Early Greek Humanism: The Beauty of the Human Form and Essence
1) In the simplest terms, "humanism" refers to how Greek art and literature -- and art and literature in that tradition -- puts the human experience at the center of events, in contrast the Hebrews and Christians put God at that center. Note the Iliad begins and centers around one individual's emotion: "Rage!"
When we speak of "humanism" we are not talking about a philosophy or religion but rather how this type of literature and culture emphasizes the human experience in all its moral and psychological complexity. Homer's treatment of both the Greeks and Trojans represents the best -- and perhaps the starting point -- of this tradition: Agamemnon is a great but flawed king; Hector is the most honorable of the story's heroes (and he is a Trojan, not a Greek), but Achilles, perhaps the least honorable, is really the center of the epic, and despite his flaws -- and maybe perhaps even because of these flaws -- he is still the greatest hero. Why? Because despite his great, divine gifts, he must still achieve his own humanity, he must struggle toward it, overcoming his weaknesses.
So while the Hebrews are interested in humans reaching for divine, Godly perfection, the Greek humanists are interested in how each of us must come to grips with, and make the best use of, our inherent human imperfection. The Greeks see this struggle as fascinating and beautiful.
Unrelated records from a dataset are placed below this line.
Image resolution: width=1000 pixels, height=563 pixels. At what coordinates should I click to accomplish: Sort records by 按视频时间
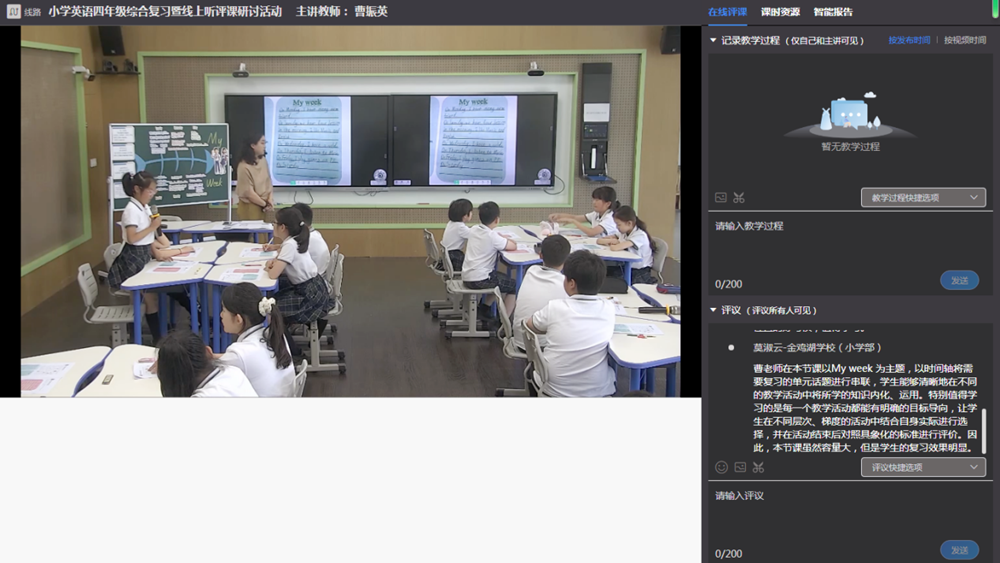[x=964, y=40]

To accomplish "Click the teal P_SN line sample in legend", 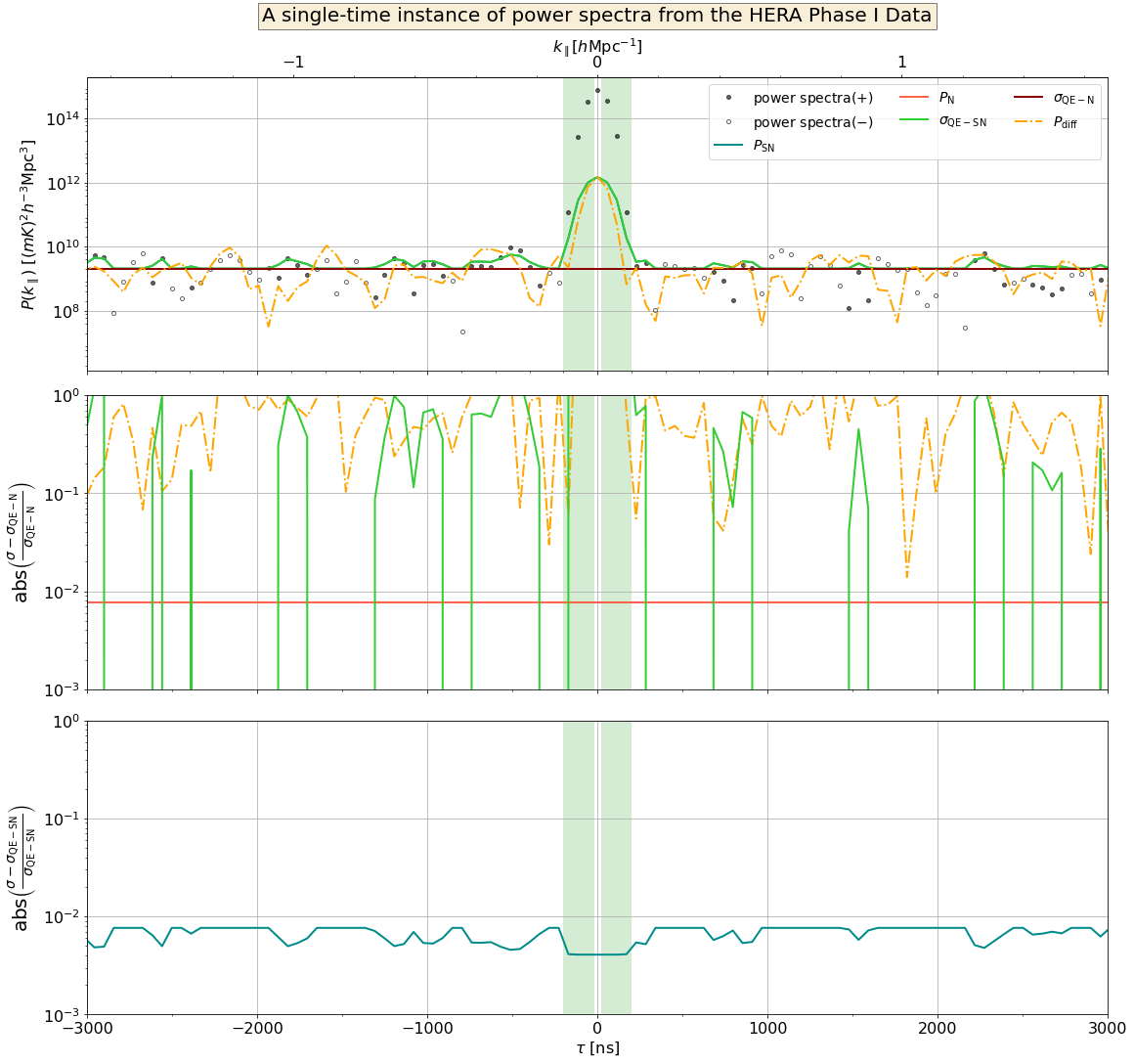I will [730, 146].
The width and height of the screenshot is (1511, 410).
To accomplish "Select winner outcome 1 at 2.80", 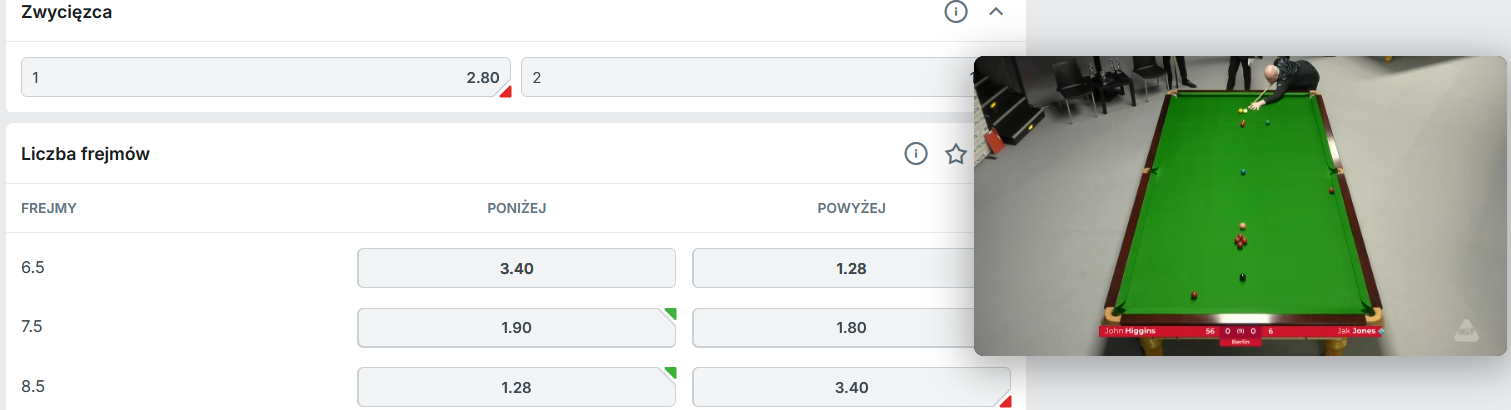I will click(x=266, y=77).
2) Greek Humanism also refers to the Greeks' emphasis on the human body: on physical beauty and athleticism; the Greeks see physical beauty as literally "divine", as godly. Our own obsession with hot movie stars and with sports, and our culture's willingness to bestow massive economic benefits on athletes, comes directly from this legacy. As you'll read, the original, Greek Olympics were also literally structured on the chapters of the Iliad and Odyssey that describe athletic events.
Keep in mind that in Ancient times, especially cultures predicated on war, athleticism represents an actual military advantage: one's ability to run and throw objects is what determines who lives or dies, and "sports" is simply a means of military training.
Oddly, our culture has largely kept the ritual value of sports as prowess while abandoning in some ways its military value: today the highest paid athletes will never see combat but receive great public honor, while combat soldiers often return to a life of obscurity and poverty.
For the Greeks,
all people can and
do communicate with a god or gods; these gods exist very much in the real world,
taking on the shape of humans (or even animals), and even often having sexual
relations with humans etc.. These gods have a physicality that is increasingly missing in the OT god
(and then returned in the NT god Jesus), and this physicality reinforces the belief
that human physical qualities are themselves an element of the divine. If
the gods look like us, then we look like the gods; thus, our bodies are godly.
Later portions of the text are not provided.